- **Requirements**: Copy these lines out again word for word, beginning at the line that contains "is (360, 640)." and stopping after the line that contains "Action: (x=20, y=21)", with both of those lines included.

━━ Input material ━━

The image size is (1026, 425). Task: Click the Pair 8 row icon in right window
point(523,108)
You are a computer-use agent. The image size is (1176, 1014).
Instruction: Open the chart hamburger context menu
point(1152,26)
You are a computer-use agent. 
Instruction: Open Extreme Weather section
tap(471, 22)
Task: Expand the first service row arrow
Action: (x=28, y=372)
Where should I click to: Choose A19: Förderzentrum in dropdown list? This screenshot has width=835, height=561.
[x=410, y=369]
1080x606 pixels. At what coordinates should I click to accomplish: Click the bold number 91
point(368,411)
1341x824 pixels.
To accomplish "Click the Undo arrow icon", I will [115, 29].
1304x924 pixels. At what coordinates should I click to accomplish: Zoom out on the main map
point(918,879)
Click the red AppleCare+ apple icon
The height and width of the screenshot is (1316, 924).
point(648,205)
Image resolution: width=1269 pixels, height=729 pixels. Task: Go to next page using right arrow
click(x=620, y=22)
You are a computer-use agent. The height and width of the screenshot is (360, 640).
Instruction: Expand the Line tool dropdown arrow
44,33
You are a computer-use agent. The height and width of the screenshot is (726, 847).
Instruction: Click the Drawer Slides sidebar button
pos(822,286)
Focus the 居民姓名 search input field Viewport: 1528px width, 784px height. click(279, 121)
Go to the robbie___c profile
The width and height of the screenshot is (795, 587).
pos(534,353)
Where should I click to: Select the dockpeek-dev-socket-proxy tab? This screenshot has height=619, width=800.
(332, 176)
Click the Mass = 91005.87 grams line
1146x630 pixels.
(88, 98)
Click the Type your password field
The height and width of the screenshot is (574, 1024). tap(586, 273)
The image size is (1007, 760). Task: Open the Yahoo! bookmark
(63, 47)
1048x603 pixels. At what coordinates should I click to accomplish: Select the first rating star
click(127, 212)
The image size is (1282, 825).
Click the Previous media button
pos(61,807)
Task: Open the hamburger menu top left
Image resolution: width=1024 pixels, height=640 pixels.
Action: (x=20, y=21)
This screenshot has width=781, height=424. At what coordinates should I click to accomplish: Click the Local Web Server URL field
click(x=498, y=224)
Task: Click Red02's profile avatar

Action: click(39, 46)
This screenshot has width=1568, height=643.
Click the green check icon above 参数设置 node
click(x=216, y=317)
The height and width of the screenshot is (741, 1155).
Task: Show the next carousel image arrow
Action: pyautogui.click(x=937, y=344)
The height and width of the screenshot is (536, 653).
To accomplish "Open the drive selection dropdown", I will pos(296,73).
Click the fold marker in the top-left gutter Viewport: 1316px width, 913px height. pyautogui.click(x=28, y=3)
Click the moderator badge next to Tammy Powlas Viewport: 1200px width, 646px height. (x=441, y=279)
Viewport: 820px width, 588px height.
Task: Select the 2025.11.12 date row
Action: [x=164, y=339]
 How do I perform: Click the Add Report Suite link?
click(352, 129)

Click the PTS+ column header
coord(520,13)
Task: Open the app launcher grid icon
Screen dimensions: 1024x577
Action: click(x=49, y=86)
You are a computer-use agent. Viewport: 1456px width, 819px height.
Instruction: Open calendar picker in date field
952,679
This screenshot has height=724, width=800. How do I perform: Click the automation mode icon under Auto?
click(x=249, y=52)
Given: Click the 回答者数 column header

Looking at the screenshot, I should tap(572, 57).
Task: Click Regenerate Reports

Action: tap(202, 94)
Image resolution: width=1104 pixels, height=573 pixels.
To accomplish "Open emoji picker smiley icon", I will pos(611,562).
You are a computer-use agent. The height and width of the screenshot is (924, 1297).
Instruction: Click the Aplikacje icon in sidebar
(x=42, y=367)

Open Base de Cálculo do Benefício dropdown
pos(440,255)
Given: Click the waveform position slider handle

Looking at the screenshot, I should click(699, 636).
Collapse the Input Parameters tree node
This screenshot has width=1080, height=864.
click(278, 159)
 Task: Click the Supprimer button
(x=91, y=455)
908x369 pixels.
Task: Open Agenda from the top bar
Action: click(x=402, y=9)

━━━

- **Solution to the problem**:
You are a computer-use agent. The height and width of the screenshot is (360, 640).
Instruction: Expand the Line tool dropdown arrow
44,33
You are a computer-use agent. The height and width of the screenshot is (726, 847).
Instruction: Click the Drawer Slides sidebar button
pos(822,286)
Focus the 居民姓名 search input field Viewport: 1528px width, 784px height. click(279, 121)
Go to the robbie___c profile
The width and height of the screenshot is (795, 587).
pos(534,353)
Where should I click to: Select the dockpeek-dev-socket-proxy tab? This screenshot has height=619, width=800.
(332, 176)
Click the Mass = 91005.87 grams line
1146x630 pixels.
(88, 98)
Click the Type your password field
The height and width of the screenshot is (574, 1024). tap(586, 273)
The image size is (1007, 760). Task: Open the Yahoo! bookmark
(63, 47)
1048x603 pixels. At what coordinates should I click to accomplish: Select the first rating star
click(127, 212)
The image size is (1282, 825).
Click the Previous media button
pos(61,807)
Task: Open the hamburger menu top left
Image resolution: width=1024 pixels, height=640 pixels.
Action: (x=20, y=21)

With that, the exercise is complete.